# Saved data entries
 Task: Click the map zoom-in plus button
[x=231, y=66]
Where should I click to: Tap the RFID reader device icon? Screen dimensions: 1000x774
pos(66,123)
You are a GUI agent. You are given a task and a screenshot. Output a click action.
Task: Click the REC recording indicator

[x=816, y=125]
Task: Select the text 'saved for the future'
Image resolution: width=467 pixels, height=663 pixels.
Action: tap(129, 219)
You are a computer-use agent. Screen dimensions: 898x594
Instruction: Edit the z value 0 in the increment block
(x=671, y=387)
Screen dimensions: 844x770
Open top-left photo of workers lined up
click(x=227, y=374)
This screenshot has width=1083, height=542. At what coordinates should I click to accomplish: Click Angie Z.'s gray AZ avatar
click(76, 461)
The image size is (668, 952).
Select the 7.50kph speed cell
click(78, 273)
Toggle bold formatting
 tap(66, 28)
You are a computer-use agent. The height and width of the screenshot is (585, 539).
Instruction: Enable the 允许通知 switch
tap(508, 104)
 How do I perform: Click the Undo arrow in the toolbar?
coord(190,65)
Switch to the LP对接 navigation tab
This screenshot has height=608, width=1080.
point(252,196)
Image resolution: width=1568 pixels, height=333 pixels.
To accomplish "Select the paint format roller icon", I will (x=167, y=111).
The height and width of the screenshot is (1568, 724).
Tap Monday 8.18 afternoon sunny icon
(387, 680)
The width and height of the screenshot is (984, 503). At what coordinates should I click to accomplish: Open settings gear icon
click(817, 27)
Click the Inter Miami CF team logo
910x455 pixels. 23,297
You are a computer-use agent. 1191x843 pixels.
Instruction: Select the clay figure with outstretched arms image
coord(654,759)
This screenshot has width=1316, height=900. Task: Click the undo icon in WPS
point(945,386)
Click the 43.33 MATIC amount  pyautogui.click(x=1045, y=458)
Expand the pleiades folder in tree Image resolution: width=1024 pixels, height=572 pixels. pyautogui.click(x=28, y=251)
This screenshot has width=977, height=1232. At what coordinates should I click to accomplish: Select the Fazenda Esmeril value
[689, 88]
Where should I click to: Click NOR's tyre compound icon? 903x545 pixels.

# What you should do
Would you copy the data exactly as shown above?

# Solution below
 Task: Click the map zoom-in plus button
[x=231, y=66]
Where should I click to: Tap the RFID reader device icon? Screen dimensions: 1000x774
pos(66,123)
You are a GUI agent. You are given a task and a screenshot. Output a click action.
Task: Click the REC recording indicator

[x=816, y=125]
Task: Select the text 'saved for the future'
Image resolution: width=467 pixels, height=663 pixels.
Action: tap(129, 219)
You are a computer-use agent. Screen dimensions: 898x594
Instruction: Edit the z value 0 in the increment block
(x=671, y=387)
Screen dimensions: 844x770
Open top-left photo of workers lined up
click(x=227, y=374)
This screenshot has width=1083, height=542. At what coordinates should I click to accomplish: Click Angie Z.'s gray AZ avatar
click(76, 461)
The image size is (668, 952).
Select the 7.50kph speed cell
click(78, 273)
Toggle bold formatting
 tap(66, 28)
You are a computer-use agent. The height and width of the screenshot is (585, 539).
Instruction: Enable the 允许通知 switch
tap(508, 104)
 How do I perform: Click the Undo arrow in the toolbar?
coord(190,65)
Switch to the LP对接 navigation tab
This screenshot has height=608, width=1080.
point(252,196)
Image resolution: width=1568 pixels, height=333 pixels.
To accomplish "Select the paint format roller icon", I will (x=167, y=111).
The height and width of the screenshot is (1568, 724).
Tap Monday 8.18 afternoon sunny icon
(387, 680)
The width and height of the screenshot is (984, 503). At what coordinates should I click to accomplish: Open settings gear icon
click(817, 27)
Click the Inter Miami CF team logo
910x455 pixels. 23,297
You are a computer-use agent. 1191x843 pixels.
Instruction: Select the clay figure with outstretched arms image
coord(654,759)
This screenshot has width=1316, height=900. Task: Click the undo icon in WPS
point(945,386)
Click the 43.33 MATIC amount  pyautogui.click(x=1045, y=458)
Expand the pleiades folder in tree Image resolution: width=1024 pixels, height=572 pixels. pyautogui.click(x=28, y=251)
This screenshot has width=977, height=1232. At what coordinates should I click to accomplish: Select the Fazenda Esmeril value
[689, 88]
Where should I click to: Click NOR's tyre compound icon? 903x545 pixels.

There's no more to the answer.